Tunisia is quite a particular market for FMCG: in a country where more than 60% of the population lives on less than 9 dollars a day, we found most inclusive business in FMCG involve low-income groups as suppliers. Companies like the Tunisian subsidiary of dairy company Danone, Delice Group, tomato processor SICAM and date exporter VACPA interact with a large number of smallholder farmers. To secure consistent supply and good quality, companies provide support to farmers through training on good farming practices, productivity increase, hygiene standards or managerial skills. The companies also partner with financing institutions for better access to finance or offer machinery, that they buy in bulk at low cost to their farmers.
We only found a couple of examples of FMCG companies in Tunisia involving low-income groups in other parts of the value chain: the retailer Mazraa Market is developing a small franchise supermarket chain that trains unskilled labor as sales staff, who then gradually acquire the management and accounting skills required to become entrepreneurs in their own right.
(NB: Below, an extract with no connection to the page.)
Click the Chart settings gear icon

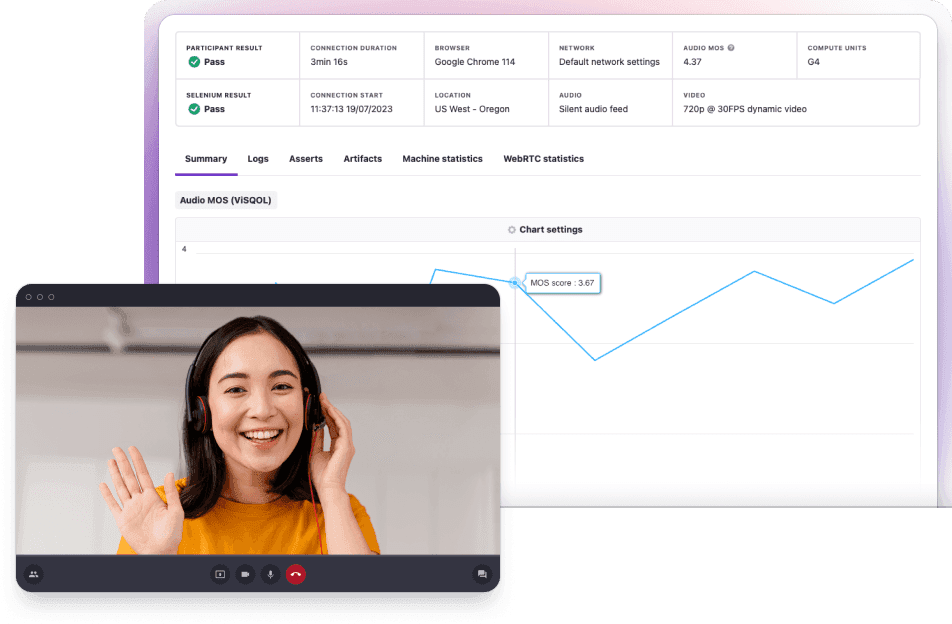(512, 230)
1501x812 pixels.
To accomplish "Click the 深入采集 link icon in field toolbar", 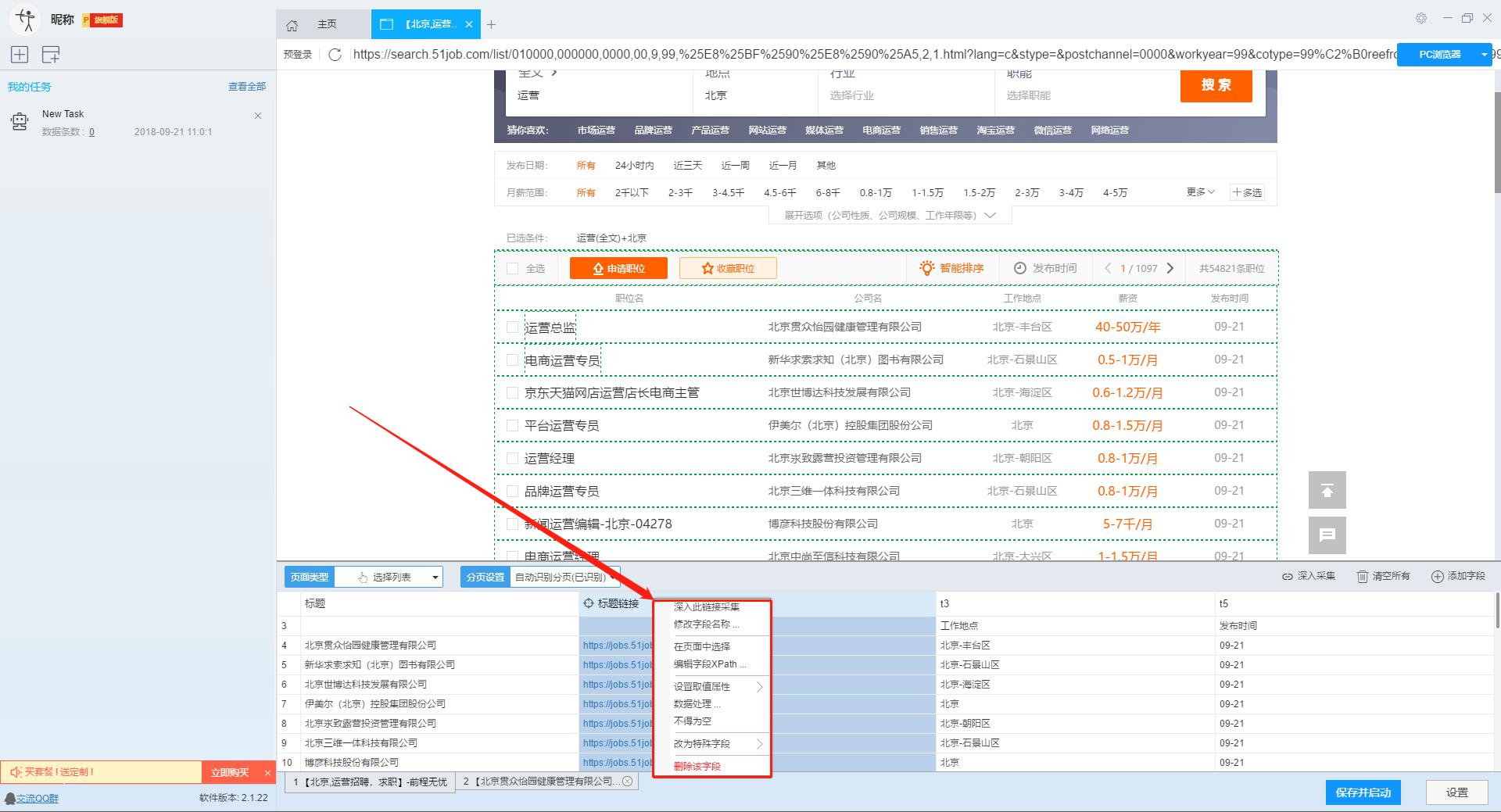I will [x=1288, y=576].
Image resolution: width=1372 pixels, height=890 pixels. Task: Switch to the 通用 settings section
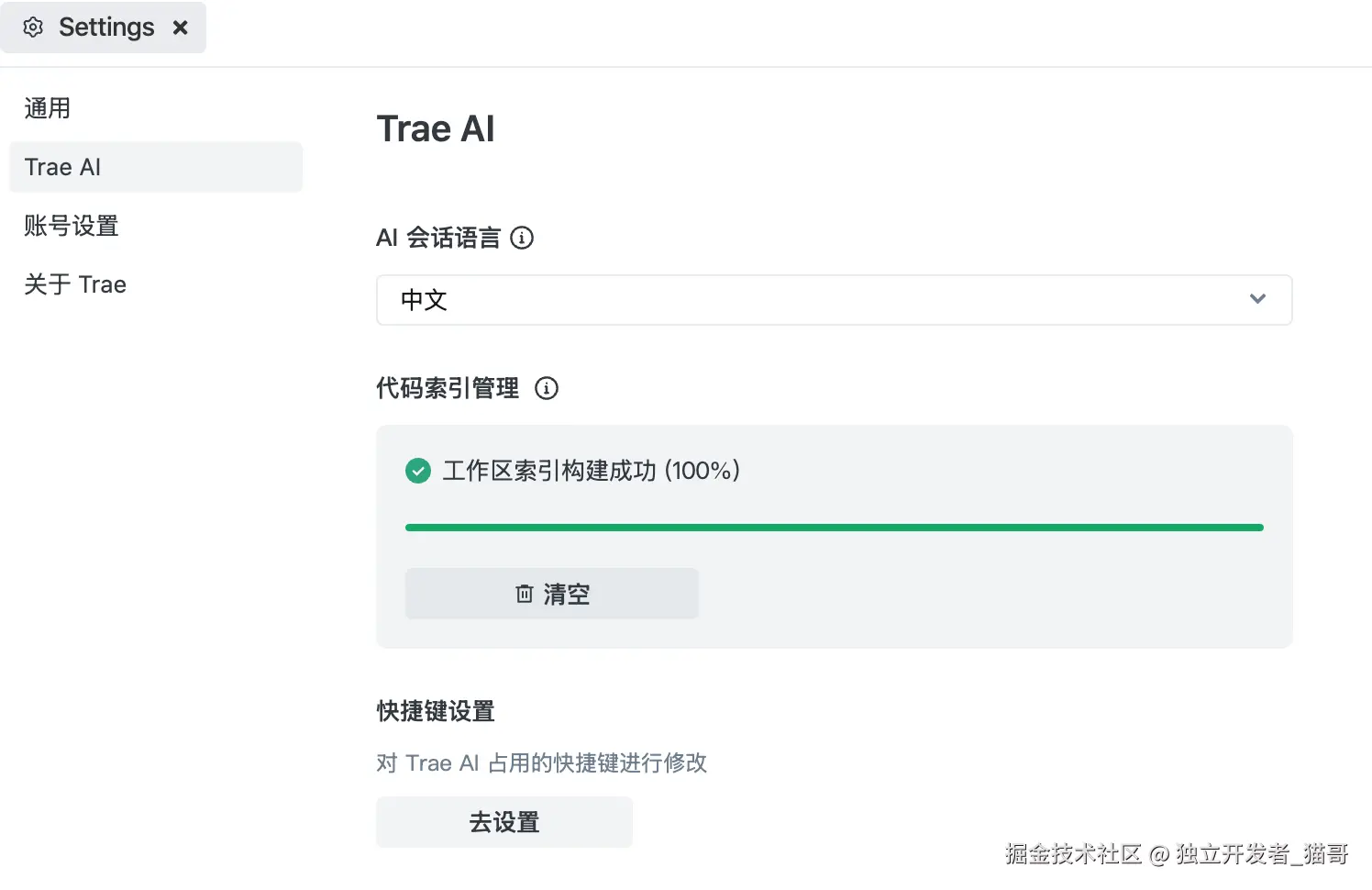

Tunisie Recyclage and EcoGad employ waste pickers who thus generate an income and support the waste management.
Compared to other countries with a similar high percentage of low-income population, there are only few activities tailored to this group. Why do companies not have sales strategies for low-income groups? In Tunisia, many basic FMCG food items like milk, flour and vegetable oil are subsidized by the government, and companies reported that data available on the target group is, as so often, limited. FMCG are widely available, also in rural areas, so there are no particular strategies for last-mile delivery as the infrastructure is relatively well developed and transport not too expensive. The resulting low prices of FMCG makes affordability not a key issue.
There is, however, the potential to engage the target group earlier in company value chains. Involving low-income customers in the design of products that meet their needs will help to ensure that these products are relevant for and accepted by, say, customers who we interviewed for the report like Dunja and Mohammed (see their profiles in the boxes). In Egypt, Tetra Pak identified the needs and aspirations of its low-income customers by including them in the design of products.
One interesting solution could be to engage micro-entrepreneurs in collecting market intelligence on informal markets and thus to advise companies on how to design and market their products in low-income or rural environments. Involving customers in the development of marketing messages may also be a potential field for companies to explore.
The diverse group of participants, including rural farmers who travelled 3 hours from rural Kairouan to Tunis to participate in the workshop and company representatives from Tunis, presented concrete ideas on how to adopt their newly acquired knowledge for their purpose: Working on inclusive (agri-)business plans, raising awareness on a balanced diet, looking for business design and implementation partners, and working with IBAN to further the understanding of inclusive business. Following the workshop, IBAN provides support on the ground through a local consultant that accompanies companies in their endeavors.
In November 2016, RIBH, IBAN and Endeva organized a workshop for company representatives and entrepreneurs of the Tunisian food sector, following Endeva’s research on Inclusive business in Tunisia with a focus on edible fast-moving consumer goods. In the workshop Délice Danone shared how they source milk from 60,000 smallholder farmers owning five or fewer cows. For more information on the Delice model, read the blog here.
 The IFC defines the base of the economic pyramid as all those with incomes below USD 3,000 in local purchasing power. This corresponds with a per-person per-day income of USD 9 at 2005 purchasing power parity.